▸ GIVEN PROBLEM
Transcribe the material from the line containing "Given: Select the Time-to-Market objective" through the line containing "This screenshot has width=2576, height=1362.", with both of those lines included, and reproduce nothing else.

▸ DATASET EXTRACT
++++++++++++++++++++

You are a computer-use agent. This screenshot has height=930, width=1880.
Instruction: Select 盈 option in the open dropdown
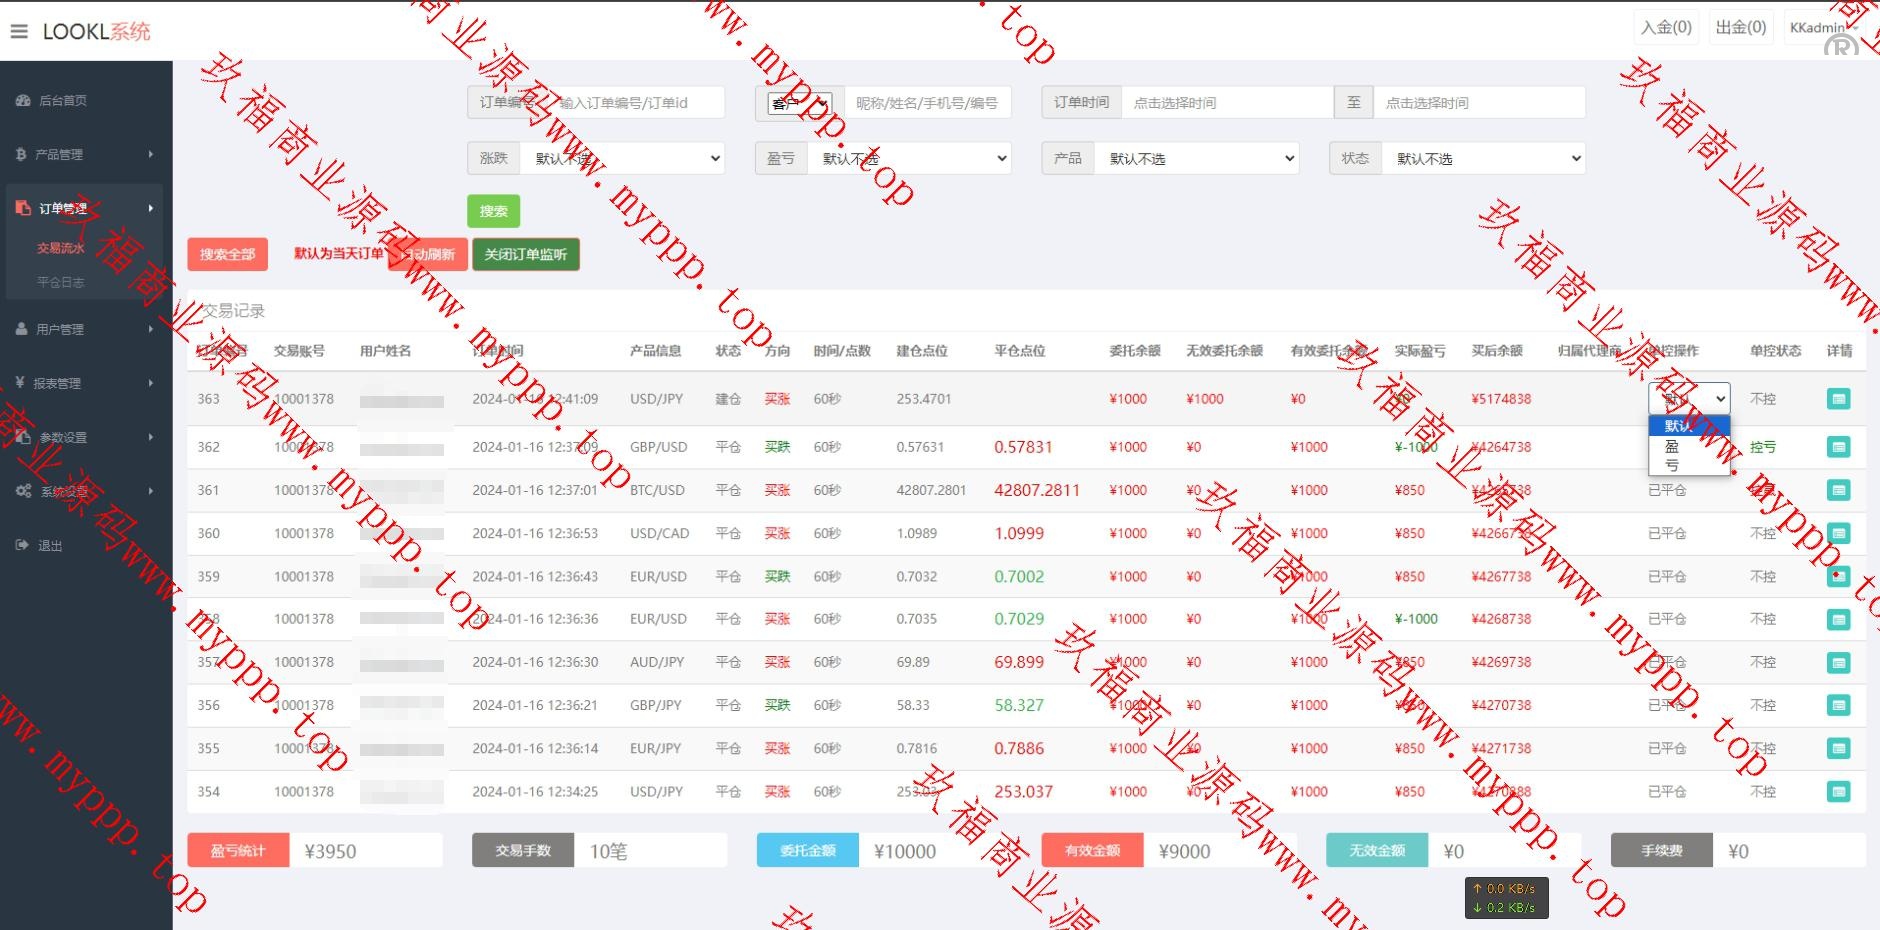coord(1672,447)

++++++++++++++++++++

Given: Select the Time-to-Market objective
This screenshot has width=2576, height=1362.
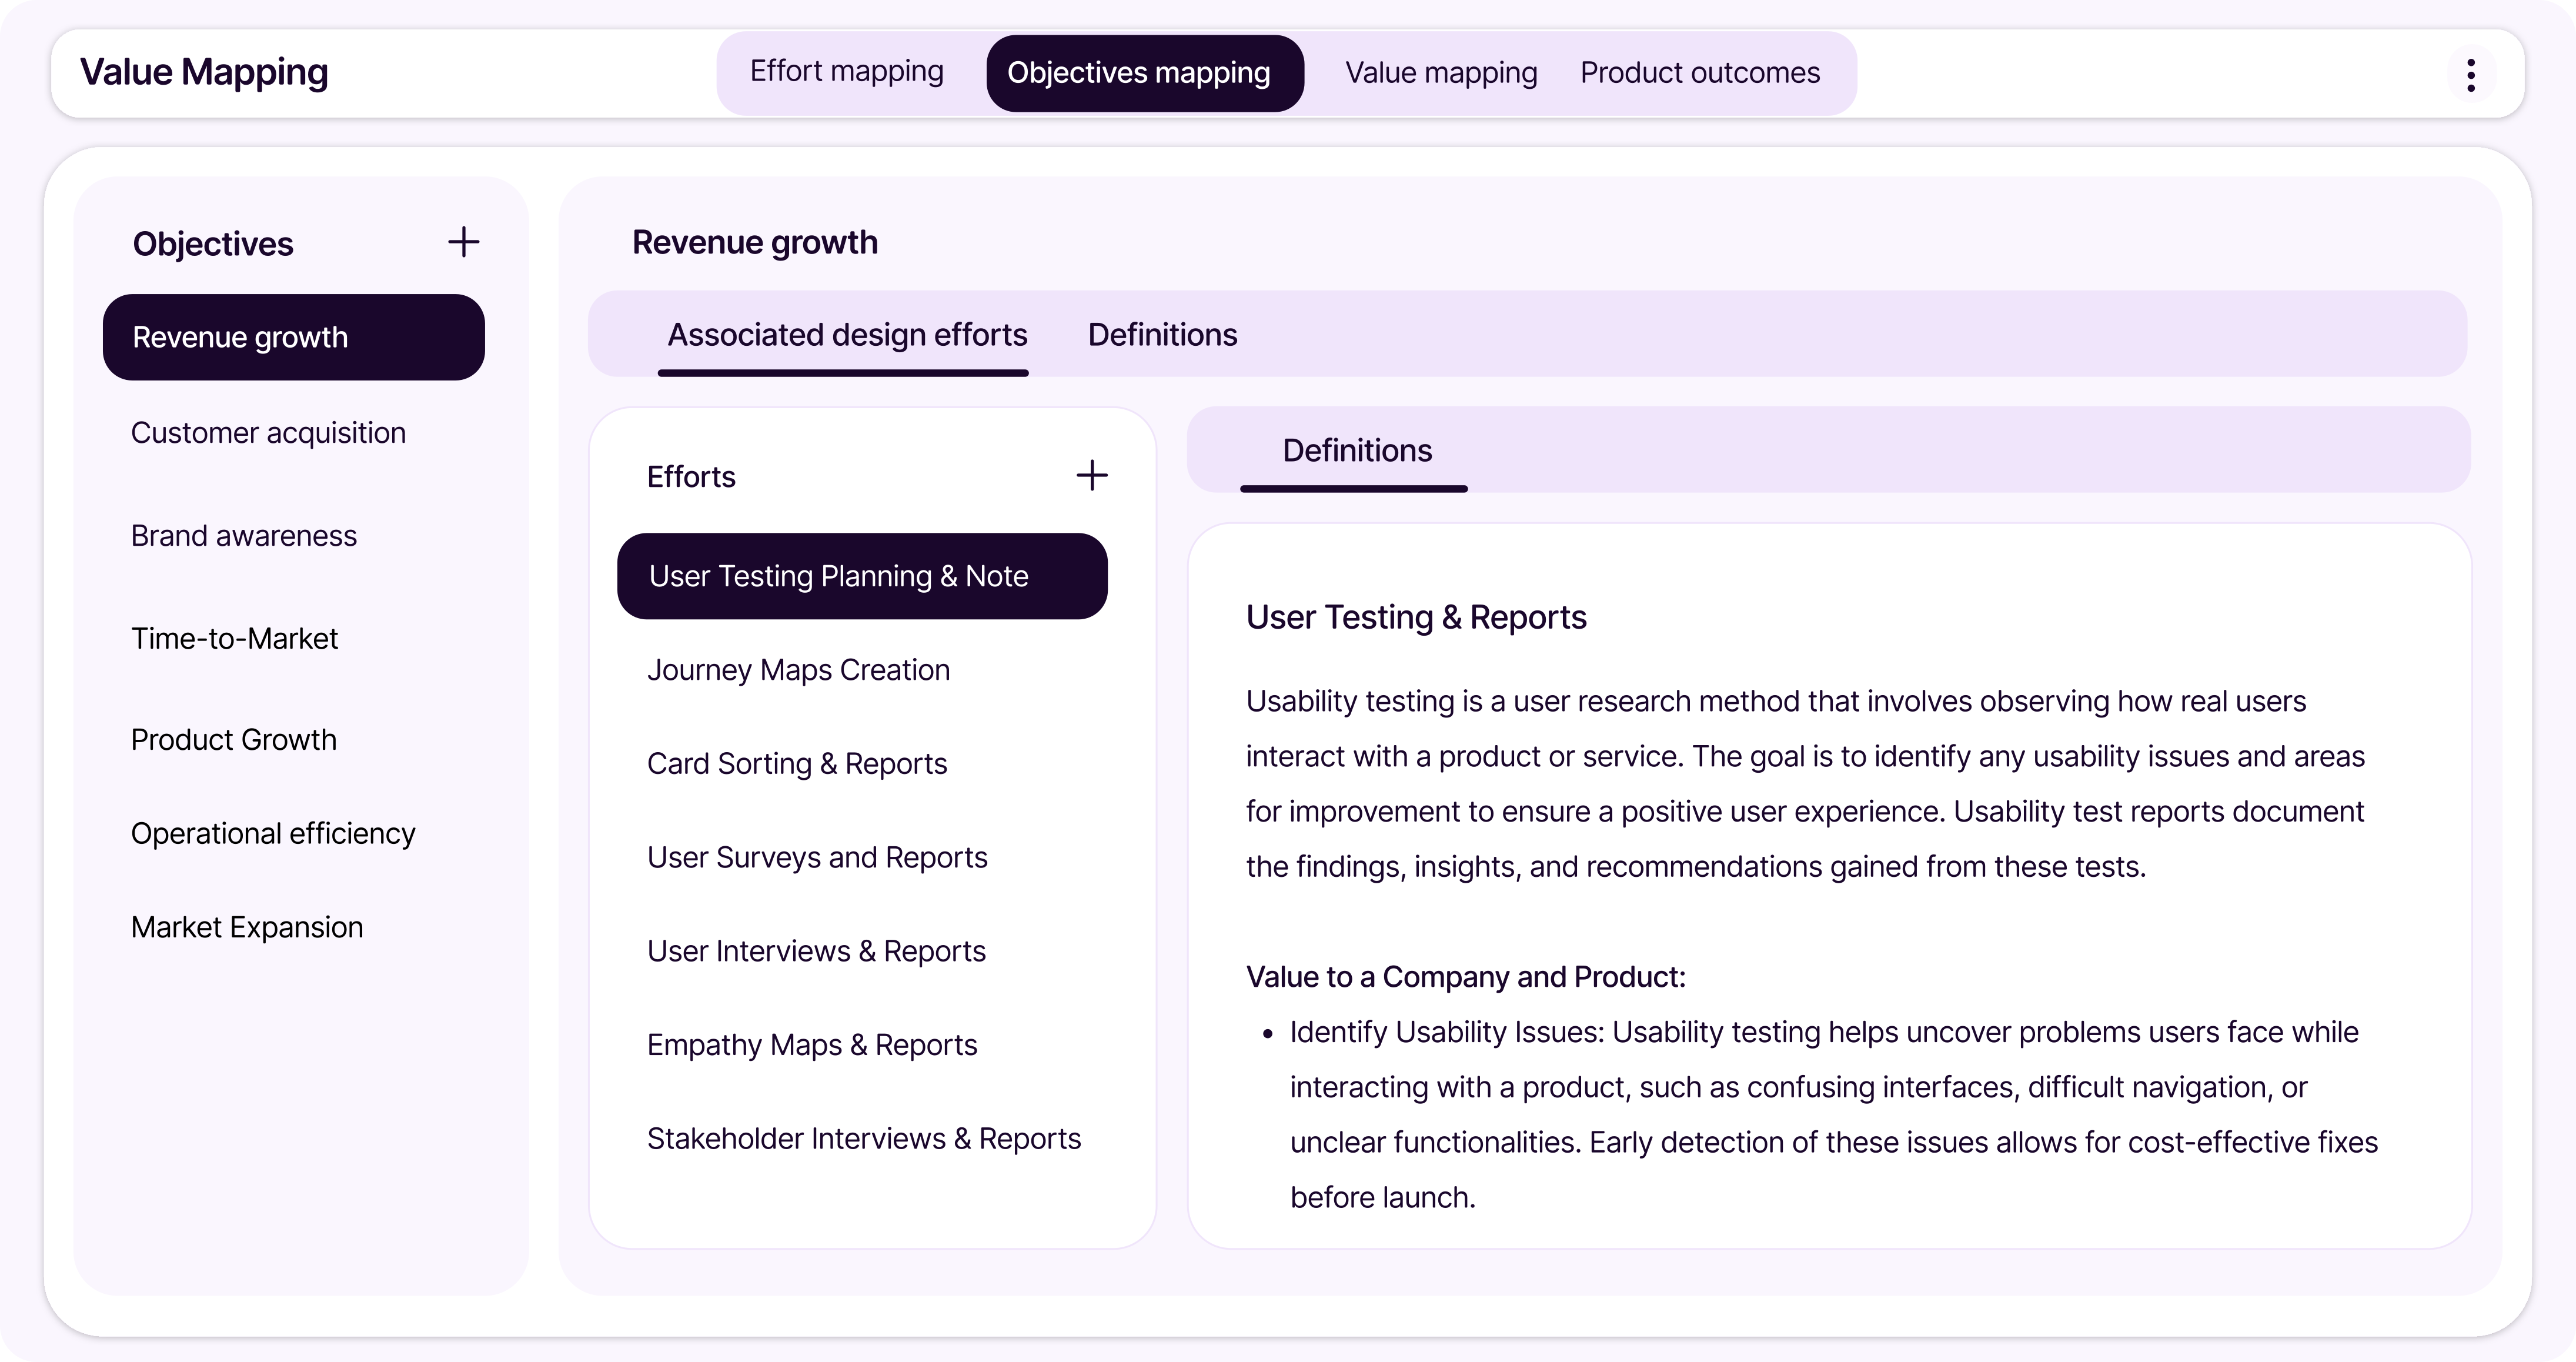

++++++++++++++++++++

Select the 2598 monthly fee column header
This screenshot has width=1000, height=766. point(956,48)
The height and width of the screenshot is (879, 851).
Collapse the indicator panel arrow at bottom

++++++++++++++++++++

▸ RESULT BELOW
Given: Select the Time-to-Market objective
This screenshot has width=2576, height=1362.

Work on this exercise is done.